### SELECTED EXCERPT
• • •

BUNHEADS Children’s Book Interview—Conversation with Illustrator Setor Fiadzigbey

Editor's Note: Read the related story here— BUNHEADS Review - Ballerina Dreams

and read other children's book reviews in our roundup article -- Picture This Post reviews of Children’s Books

Credit: Penguin Random House

When Picture This Post reviewer Nell Voss and her six year-old aspiring ballerina daughter Sylvia tried out the dance positions they saw in Bunheads, they didn’t realize how much the tender feelings of a new father were inspiring their moves. This father is Setor Fiadzigbey—who started work on illustrating famed ballerina Misty Copeland’s Bunheads when his daughter was just a baby, and later came to feel like this story of friendships and hard work was also a gift for his daughter.

• • •

### INFORMATION SUPPLIED

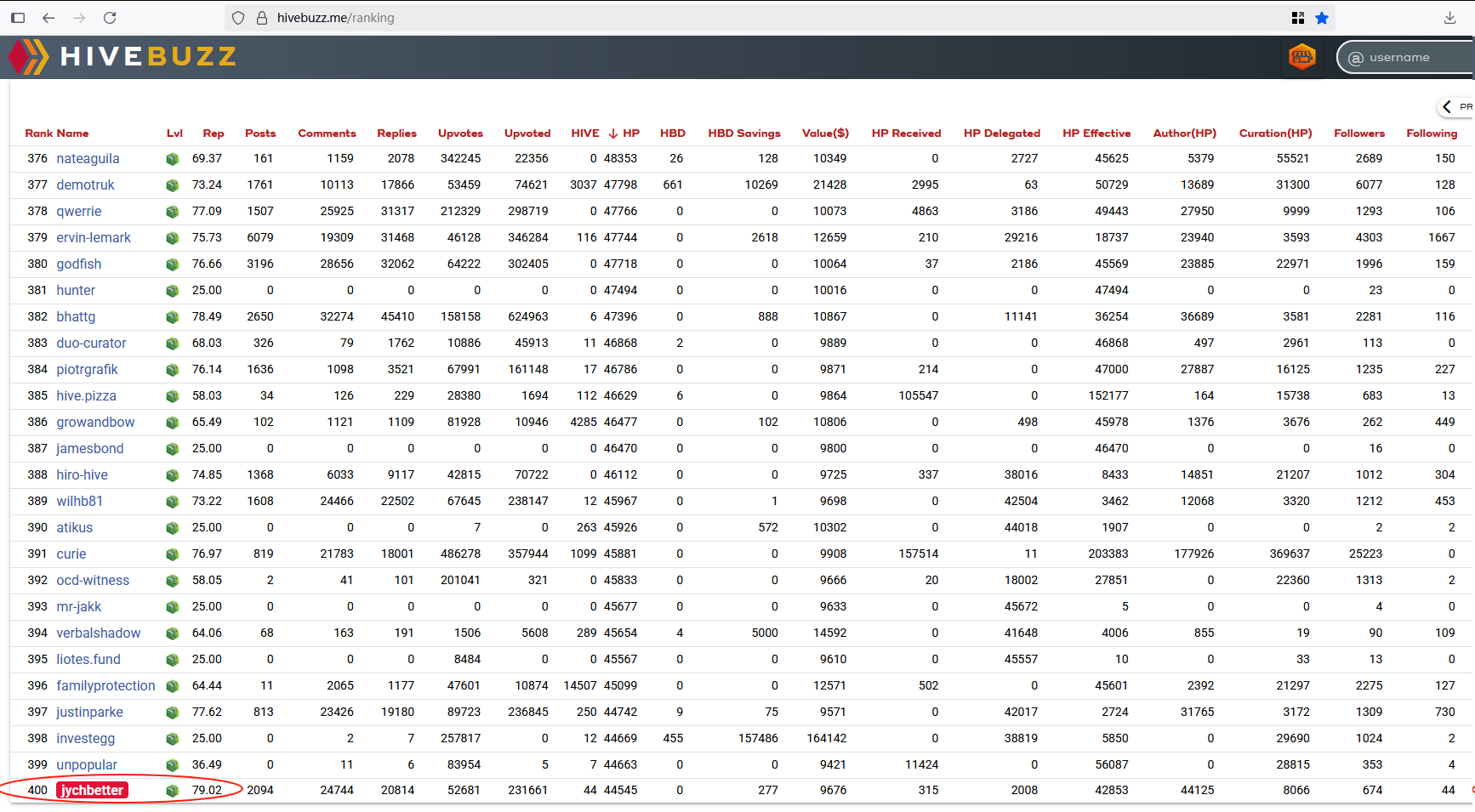Expand the previous-page chevron arrow
This screenshot has height=812, width=1475.
point(1447,106)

• • •

### GIVEN PROBLEM A
In the Bunheads interview, how old is Nell Voss's daughter Sylvia?
### GIVEN PROBLEM B
From the Bunheads interview, set down word for word everything from "and read other" down to "for his daughter.".
### GIVEN PROBLEM C
Name every person the Bunheads interview mentions by name.

### TASK SOLUTION A
Six years old.

### TASK SOLUTION B
and read other children's book reviews in our roundup article -- Picture This Post reviews of Children’s Books

Credit: Penguin Random House

When Picture This Post reviewer Nell Voss and her six year-old aspiring ballerina daughter Sylvia tried out the dance positions they saw in Bunheads, they didn’t realize how much the tender feelings of a new father were inspiring their moves. This father is Setor Fiadzigbey—who started work on illustrating famed ballerina Misty Copeland’s Bunheads when his daughter was just a baby, and later came to feel like this story of friendships and hard work was also a gift for his daughter.

### TASK SOLUTION C
Setor Fiadzigbey
Nell Voss
Sylvia
Misty Copeland